IFP/Chicago’s “75 Minutes With …” series has previously featured such filmmakers as John McNaughton, Neil LaBute, Rose Troche and Harold Ramis. These intimate talks engage both filmmakers and film enthusiasts alike, providing behind-the-scenes reflections and personal insights about the filmmaking process. Join IFP/Chicago for a thoughtful discussion with Mr. Baker, sharing his first-hand stories about the challenges and rewards of independent filmmaking.
Dylan Baker’s performance as Bill Maplewood in Todd Solondz’s controversial 1998 film “Happiness” was highly praised by critics and remains one of his best known roles. On television, Mr.
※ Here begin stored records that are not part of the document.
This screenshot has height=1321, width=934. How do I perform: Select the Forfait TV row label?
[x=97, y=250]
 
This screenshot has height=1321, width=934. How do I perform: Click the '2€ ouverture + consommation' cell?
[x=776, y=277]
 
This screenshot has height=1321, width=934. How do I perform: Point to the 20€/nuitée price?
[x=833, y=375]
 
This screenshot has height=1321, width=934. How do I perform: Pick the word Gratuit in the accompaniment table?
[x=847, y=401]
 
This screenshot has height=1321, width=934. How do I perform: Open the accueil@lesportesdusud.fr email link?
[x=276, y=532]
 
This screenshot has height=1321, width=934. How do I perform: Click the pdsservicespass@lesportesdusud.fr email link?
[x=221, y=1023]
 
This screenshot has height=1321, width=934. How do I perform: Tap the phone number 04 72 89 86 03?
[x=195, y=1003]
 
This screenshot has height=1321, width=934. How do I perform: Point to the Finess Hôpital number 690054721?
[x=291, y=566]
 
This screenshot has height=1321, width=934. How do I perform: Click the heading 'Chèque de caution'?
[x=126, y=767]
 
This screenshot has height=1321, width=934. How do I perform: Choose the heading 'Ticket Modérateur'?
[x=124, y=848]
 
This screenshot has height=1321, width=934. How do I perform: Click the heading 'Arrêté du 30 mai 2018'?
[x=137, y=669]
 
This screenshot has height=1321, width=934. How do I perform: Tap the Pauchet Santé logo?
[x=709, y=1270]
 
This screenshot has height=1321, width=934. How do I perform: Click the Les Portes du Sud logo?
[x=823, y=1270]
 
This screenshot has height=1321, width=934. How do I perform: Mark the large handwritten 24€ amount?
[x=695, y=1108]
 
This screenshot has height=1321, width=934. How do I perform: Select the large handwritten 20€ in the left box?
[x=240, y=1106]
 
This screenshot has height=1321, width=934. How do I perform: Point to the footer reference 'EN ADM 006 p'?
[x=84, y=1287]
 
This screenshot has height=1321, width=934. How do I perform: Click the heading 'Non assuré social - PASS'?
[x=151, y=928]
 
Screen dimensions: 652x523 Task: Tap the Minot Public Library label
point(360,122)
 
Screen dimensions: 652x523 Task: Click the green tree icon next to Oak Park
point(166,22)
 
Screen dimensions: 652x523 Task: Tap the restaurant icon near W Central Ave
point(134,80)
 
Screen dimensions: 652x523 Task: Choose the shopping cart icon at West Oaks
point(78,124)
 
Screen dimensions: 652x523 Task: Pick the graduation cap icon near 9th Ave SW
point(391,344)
Baker was twice nominated for an Emmy for his portrayal of Colin Sweeney on CBS’s “The Good Wife.” For the theater, Mr. Baker has directed dozens of productions for such institutions as the Williamstown Theatre Festival, the Blue Light Theater, the Chautauqua Theatre Company and the Shakespeare Theater of New Jersey. Under his direction, “The Torch-Bearers” for the Drama Department received the Lucille Lortel Award for Best Revival. Most recently, Mr. Baker appeared in movie theaters as producer Freddie Shapp in “Anchorman 2: The Legend Continues” and on TV screens as Dr. David Arata on both of NBC’s hit dramas, “Chicago Fire” and “Chicago PD.” The 2014 independent feature “23 Blast” marks Mr. Baker’s feature directorial debut.
“We are delighted to spend 75 Minutes With Dylan Baker on March 16,” says “75 Minutes With …” IFP/Chicago president Carrie Holt de Lama. “Dylan’s range of work embodies much of the philosophy of IFP/Chicago – fearless filmmaking featuring daring characters and unique stories. We’re looking forward to hearing about his career and his unique personal approach to filmmaking.”